К вечеру вернулись в редакцию и с двумя ведрами, полными отборных грибов, двинули на Восточную, к Юрке. Шагали бодрой рысцой, предвкушая, как отварим грибки да сыпанем на сковородку — экое будет жаркое! И тут случилось неожиданное: дорогу нам преградила хмельная ватага, особей этак шесть или семь. Матерятся, кулаками стучат. Запахло мордобоем. Мы с Юркой опустили ведра, готовые защищаться, а Коля проворно нагнулся и схватил с земли ребристый булыжник.

— Не подходи! — выкрикнул с исказившимся лицом.

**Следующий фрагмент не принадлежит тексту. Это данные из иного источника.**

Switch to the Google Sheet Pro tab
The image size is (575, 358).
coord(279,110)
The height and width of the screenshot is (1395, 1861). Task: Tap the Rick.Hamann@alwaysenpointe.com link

Ватага покружилась вокруг нас и, матерясь, уступила дорогу.

— Это, кореша, не те, не они… — донеслось в спину сожалеющее, с хрипотцой. — Хотя и этим бы ввалить стоило.

— За Нинку изгваздать хотели, — пояснил всезнающий Кушак, имея в виду перезрелую сотрудницу редакции, за которой давно и не без успеха волочился туповатый сверхсрочник двухметрового роста. И уточнил: — А за Нинку вовсе и не нас надо…

— Колька, — сказал я Рубцову, — ты же противник всякого насилия, а тут… за камень сразу.

Он внимательно взглянул на меня: не смеюсь ли? И очень серьезно ответил:

— Я же детдомовский. Меня часто били. Может, вовсе убили б, да вот… приходилось иногда. — И, наверно, желая оправдаться, добавил: — Видал, какие жлобы! Каждый вдвое меня длинней.

Несостоявшаяся эта драчка почему-то запомнилась. Дело, скорее всего, в том, что впервые увидел я Рубцова, готового переступить черту…

А вот когда собираю грибы в своей Мещере — непременно оживают в памяти тот давнишний солнечный день в сопках, взрывная Колина радость, порожденная обилием грибов, и стихи его, написанные позже: «Сапоги мои — скрип да скрип…».

3

К осени солнце сошло на нет, скупыми, короткими стали светлые часы.

В воскресный день, получив увольнительную, Коля на катере добрался из Мурманска в Североморск и объявился у меня на квартире: в сентябре я как раз стал новоселом, на двоих с Олегом Лосото получил шестнадцатиметровую комнату в новом каменном доме.